What to work on | Please return only the lines from the one holding "Click the Ertrag" through the one holding "Given: Sort by Publication date column arrow", exactly as they appear in the records below, both ends included.

Recorded data |
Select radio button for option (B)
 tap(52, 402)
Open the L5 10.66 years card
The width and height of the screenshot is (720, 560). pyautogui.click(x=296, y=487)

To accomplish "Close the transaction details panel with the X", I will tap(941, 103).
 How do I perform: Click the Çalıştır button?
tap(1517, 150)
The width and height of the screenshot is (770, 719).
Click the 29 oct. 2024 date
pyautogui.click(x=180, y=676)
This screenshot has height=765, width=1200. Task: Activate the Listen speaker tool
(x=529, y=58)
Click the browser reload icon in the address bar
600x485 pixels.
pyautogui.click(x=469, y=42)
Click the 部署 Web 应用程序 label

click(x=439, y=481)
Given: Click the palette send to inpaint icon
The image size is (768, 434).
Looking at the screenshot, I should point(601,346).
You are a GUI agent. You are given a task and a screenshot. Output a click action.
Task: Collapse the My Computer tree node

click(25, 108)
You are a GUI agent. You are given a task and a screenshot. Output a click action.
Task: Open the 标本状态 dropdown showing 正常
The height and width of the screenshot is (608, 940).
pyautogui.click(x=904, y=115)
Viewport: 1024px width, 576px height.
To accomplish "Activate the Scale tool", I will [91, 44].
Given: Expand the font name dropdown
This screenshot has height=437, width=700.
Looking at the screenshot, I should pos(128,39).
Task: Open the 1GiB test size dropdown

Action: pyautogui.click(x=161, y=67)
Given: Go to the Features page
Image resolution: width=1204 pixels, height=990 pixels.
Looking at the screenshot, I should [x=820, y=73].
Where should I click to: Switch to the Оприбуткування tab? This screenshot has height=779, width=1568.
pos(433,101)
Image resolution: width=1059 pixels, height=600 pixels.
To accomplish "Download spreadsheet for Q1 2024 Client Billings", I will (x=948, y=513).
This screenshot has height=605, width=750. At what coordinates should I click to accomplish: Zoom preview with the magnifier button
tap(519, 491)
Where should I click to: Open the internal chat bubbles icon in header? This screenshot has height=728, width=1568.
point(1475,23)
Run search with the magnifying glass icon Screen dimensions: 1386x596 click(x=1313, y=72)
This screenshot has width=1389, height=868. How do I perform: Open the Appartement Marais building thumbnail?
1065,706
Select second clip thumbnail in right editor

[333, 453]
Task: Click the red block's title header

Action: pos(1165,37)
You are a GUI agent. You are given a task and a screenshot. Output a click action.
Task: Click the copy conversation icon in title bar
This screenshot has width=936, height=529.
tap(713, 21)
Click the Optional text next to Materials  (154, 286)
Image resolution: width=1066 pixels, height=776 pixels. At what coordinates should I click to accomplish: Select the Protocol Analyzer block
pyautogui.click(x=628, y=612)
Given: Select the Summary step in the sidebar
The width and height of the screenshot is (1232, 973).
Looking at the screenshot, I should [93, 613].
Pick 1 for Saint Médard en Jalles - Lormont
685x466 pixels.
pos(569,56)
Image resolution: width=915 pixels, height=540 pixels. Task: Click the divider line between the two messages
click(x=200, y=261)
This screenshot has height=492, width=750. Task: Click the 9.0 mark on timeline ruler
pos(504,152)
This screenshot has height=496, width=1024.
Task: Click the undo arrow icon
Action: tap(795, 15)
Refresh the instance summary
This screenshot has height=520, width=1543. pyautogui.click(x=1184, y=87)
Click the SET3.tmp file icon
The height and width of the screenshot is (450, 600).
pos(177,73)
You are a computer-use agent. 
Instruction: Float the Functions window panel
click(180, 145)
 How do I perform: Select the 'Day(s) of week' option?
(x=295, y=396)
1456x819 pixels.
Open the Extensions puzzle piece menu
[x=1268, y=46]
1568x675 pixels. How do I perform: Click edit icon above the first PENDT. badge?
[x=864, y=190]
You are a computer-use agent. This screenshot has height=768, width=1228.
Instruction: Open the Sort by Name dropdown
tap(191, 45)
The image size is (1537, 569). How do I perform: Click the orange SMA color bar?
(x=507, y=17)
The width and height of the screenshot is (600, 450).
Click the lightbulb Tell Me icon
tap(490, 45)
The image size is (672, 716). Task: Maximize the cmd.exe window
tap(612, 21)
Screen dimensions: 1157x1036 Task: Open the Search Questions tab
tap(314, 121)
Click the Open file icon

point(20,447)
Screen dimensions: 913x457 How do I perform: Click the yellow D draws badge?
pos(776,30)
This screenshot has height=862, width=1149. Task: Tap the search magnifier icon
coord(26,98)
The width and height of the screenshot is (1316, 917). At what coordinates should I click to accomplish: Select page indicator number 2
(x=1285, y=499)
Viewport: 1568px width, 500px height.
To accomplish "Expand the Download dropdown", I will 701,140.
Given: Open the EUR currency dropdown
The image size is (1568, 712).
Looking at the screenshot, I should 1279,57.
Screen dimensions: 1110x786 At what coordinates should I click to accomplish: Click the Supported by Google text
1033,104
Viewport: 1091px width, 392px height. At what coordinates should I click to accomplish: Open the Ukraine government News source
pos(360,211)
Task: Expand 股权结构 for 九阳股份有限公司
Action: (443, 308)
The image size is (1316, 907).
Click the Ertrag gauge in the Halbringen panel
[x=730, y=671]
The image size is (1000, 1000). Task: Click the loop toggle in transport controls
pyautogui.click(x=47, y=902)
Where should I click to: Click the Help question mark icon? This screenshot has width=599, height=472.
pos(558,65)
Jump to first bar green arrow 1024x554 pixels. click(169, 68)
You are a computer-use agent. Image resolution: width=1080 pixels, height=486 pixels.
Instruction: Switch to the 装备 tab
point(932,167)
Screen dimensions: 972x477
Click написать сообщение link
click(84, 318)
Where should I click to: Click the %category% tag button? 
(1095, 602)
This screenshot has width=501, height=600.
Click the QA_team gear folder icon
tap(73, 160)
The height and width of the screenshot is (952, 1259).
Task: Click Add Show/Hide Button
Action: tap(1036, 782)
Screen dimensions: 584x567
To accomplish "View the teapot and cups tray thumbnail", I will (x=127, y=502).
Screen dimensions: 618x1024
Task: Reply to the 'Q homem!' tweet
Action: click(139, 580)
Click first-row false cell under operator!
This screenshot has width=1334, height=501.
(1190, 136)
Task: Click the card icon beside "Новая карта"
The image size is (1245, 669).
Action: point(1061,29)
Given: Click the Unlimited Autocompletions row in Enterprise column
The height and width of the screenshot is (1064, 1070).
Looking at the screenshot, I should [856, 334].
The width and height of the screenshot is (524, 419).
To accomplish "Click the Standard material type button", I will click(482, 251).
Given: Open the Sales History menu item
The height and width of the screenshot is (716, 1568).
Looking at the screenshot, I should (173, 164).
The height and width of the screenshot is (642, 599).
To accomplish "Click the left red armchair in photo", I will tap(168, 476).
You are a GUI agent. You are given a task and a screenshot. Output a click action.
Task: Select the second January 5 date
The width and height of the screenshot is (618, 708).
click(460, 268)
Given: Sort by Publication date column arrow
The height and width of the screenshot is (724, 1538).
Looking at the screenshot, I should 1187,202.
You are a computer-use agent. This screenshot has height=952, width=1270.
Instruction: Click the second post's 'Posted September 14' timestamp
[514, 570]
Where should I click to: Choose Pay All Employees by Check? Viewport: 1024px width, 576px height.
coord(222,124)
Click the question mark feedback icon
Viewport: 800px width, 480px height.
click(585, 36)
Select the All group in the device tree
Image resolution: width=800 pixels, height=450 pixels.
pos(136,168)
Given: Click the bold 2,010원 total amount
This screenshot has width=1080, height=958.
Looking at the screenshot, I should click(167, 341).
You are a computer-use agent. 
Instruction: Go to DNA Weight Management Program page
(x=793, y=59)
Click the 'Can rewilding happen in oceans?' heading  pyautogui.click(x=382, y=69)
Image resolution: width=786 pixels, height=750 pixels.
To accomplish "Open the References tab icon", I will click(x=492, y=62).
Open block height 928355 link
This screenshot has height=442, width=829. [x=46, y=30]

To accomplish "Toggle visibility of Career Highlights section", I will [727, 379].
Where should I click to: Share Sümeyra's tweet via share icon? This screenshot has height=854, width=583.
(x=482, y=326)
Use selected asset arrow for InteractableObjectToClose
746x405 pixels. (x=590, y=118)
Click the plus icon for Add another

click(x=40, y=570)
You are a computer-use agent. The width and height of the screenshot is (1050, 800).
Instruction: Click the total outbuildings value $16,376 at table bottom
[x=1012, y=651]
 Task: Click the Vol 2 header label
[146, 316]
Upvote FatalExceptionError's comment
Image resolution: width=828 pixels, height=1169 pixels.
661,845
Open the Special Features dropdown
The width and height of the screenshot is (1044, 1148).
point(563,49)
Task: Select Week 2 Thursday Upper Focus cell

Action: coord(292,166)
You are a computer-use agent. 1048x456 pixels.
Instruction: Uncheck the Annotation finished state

Solution |
Click the Ertrag gauge in the Halbringen panel
[x=730, y=671]
The image size is (1000, 1000). Task: Click the loop toggle in transport controls
pyautogui.click(x=47, y=902)
Where should I click to: Click the Help question mark icon? This screenshot has width=599, height=472.
pos(558,65)
Jump to first bar green arrow 1024x554 pixels. click(169, 68)
You are a computer-use agent. Image resolution: width=1080 pixels, height=486 pixels.
Instruction: Switch to the 装备 tab
point(932,167)
Screen dimensions: 972x477
Click написать сообщение link
click(84, 318)
Where should I click to: Click the %category% tag button? 
(1095, 602)
This screenshot has width=501, height=600.
Click the QA_team gear folder icon
tap(73, 160)
The height and width of the screenshot is (952, 1259).
Task: Click Add Show/Hide Button
Action: tap(1036, 782)
Screen dimensions: 584x567
To accomplish "View the teapot and cups tray thumbnail", I will (x=127, y=502).
Screen dimensions: 618x1024
Task: Reply to the 'Q homem!' tweet
Action: click(139, 580)
Click first-row false cell under operator!
This screenshot has width=1334, height=501.
(1190, 136)
Task: Click the card icon beside "Новая карта"
The image size is (1245, 669).
Action: point(1061,29)
Given: Click the Unlimited Autocompletions row in Enterprise column
The height and width of the screenshot is (1064, 1070).
Looking at the screenshot, I should [856, 334].
The width and height of the screenshot is (524, 419).
To accomplish "Click the Standard material type button", I will click(482, 251).
Given: Open the Sales History menu item
The height and width of the screenshot is (716, 1568).
Looking at the screenshot, I should (173, 164).
The height and width of the screenshot is (642, 599).
To accomplish "Click the left red armchair in photo", I will tap(168, 476).
You are a GUI agent. You are given a task and a screenshot. Output a click action.
Task: Select the second January 5 date
The width and height of the screenshot is (618, 708).
click(460, 268)
Given: Sort by Publication date column arrow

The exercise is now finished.